MEÍRNO

    parece um sujeito atencioso. ouve com interesse o que os outros pronunciam. se concorda com o que estão falando, ensaia um gesto amplo. se discorda, torce a cabeça para os lados. por trás disso, no entanto, há um esforço sobre-humano.

   ele se explica: cada movimento nos lábios alheios é um distúrbio, uma desastrosa alteração do ar. aos poucos até o fluxo das nuvens se transforma em alarido. às vezes pareço concordar com o que me dizem, mas no fundo no fundo estou mergulhado em um enxame de possibilidades que se concretizam à simples passagem das palavras.

   outro dia um amigo me falou que um parente seu tinha sofrido um grave acidente. respondi-lhe  _ legal! notei em seu rosto desapontamento. virou-me as costas e quis partir. tentei contê-lo, buscando com gestos veementes socorrer nossa amizade.

   argumentei que havia sobras de palavras aninhadas em meus tímpanos, que restos de um antigo regozijo ainda não tinham deixado de vez minha consciência. não estava limpo o suficiente para ouvir sua notícia. roguei-lhe que esperasse mais algumas horas, até eu estar apto para o luto e poder chorar com ele ombro a ombro. tentei um pranto, unindo algumas passagens tristes que me vinham à mente, mas percebi que não era sincero e tudo aquilo tinha um gosto de lágrima caída de um remorso já estagnado. era impróprio para a ocasião.

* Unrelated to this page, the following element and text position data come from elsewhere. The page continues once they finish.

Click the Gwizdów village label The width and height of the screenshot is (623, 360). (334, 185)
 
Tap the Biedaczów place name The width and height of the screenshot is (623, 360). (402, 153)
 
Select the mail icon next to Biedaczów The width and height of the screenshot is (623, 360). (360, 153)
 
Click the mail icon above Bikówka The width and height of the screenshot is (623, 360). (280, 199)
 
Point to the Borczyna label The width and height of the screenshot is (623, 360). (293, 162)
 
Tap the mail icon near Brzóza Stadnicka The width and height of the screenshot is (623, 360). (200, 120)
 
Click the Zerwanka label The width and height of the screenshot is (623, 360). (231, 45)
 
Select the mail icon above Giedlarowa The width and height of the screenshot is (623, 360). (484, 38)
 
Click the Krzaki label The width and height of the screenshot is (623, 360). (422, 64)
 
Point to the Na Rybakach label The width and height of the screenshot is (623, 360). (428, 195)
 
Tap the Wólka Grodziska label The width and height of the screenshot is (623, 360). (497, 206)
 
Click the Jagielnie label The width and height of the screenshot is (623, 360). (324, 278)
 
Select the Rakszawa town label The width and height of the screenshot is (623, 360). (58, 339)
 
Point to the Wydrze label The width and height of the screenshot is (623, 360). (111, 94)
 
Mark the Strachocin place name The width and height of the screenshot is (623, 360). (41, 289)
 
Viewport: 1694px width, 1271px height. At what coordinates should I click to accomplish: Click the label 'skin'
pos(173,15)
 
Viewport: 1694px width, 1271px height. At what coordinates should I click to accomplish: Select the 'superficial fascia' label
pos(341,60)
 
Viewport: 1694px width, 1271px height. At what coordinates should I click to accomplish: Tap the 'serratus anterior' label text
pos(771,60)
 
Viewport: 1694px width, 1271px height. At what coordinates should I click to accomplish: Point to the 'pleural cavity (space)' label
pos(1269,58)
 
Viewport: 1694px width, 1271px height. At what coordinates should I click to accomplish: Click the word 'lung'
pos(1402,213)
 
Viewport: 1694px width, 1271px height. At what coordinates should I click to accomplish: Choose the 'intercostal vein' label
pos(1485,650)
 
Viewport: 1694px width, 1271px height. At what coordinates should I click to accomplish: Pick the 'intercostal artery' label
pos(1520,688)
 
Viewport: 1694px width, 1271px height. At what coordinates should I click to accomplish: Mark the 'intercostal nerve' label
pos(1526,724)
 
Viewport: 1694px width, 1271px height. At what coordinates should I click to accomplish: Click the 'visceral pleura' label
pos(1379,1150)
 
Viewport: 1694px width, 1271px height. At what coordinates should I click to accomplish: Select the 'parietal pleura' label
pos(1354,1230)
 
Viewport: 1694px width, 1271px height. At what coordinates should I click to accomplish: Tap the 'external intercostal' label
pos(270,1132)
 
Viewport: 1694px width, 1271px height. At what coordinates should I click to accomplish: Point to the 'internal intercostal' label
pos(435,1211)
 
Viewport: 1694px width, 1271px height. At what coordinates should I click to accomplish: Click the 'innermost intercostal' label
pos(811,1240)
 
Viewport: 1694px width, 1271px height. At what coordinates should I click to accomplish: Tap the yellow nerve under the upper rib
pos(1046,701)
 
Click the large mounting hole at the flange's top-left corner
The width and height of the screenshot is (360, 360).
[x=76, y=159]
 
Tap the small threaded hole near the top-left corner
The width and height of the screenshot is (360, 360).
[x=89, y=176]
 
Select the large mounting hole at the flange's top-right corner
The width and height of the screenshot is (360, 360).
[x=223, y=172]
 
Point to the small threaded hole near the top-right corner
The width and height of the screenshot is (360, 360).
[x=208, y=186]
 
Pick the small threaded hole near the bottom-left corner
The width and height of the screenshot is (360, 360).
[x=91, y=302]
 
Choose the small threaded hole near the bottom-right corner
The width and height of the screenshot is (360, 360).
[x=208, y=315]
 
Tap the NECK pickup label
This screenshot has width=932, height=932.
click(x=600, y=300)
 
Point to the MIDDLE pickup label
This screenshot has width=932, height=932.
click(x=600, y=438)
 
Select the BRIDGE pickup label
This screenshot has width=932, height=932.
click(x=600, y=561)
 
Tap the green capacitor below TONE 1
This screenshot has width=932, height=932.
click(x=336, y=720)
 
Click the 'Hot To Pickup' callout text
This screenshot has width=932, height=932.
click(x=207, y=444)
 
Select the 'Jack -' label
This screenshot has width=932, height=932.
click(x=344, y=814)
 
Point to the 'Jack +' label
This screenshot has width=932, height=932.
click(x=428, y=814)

   insisti nas escusas. mas como entender que às vezes, sem querer, apego-me a murmúrios extraviados dos discursos e construo um particularíssimo monturo onde as coisas se arrastam vestidas de palavras? não tinha culpa. era como se eu tivesse escondido um júbilo que no indevido instante escapou de seu refúgio.

   inútil. como iria convencer um homem de que algumas palavras caem de sua boca sem que ele perceba?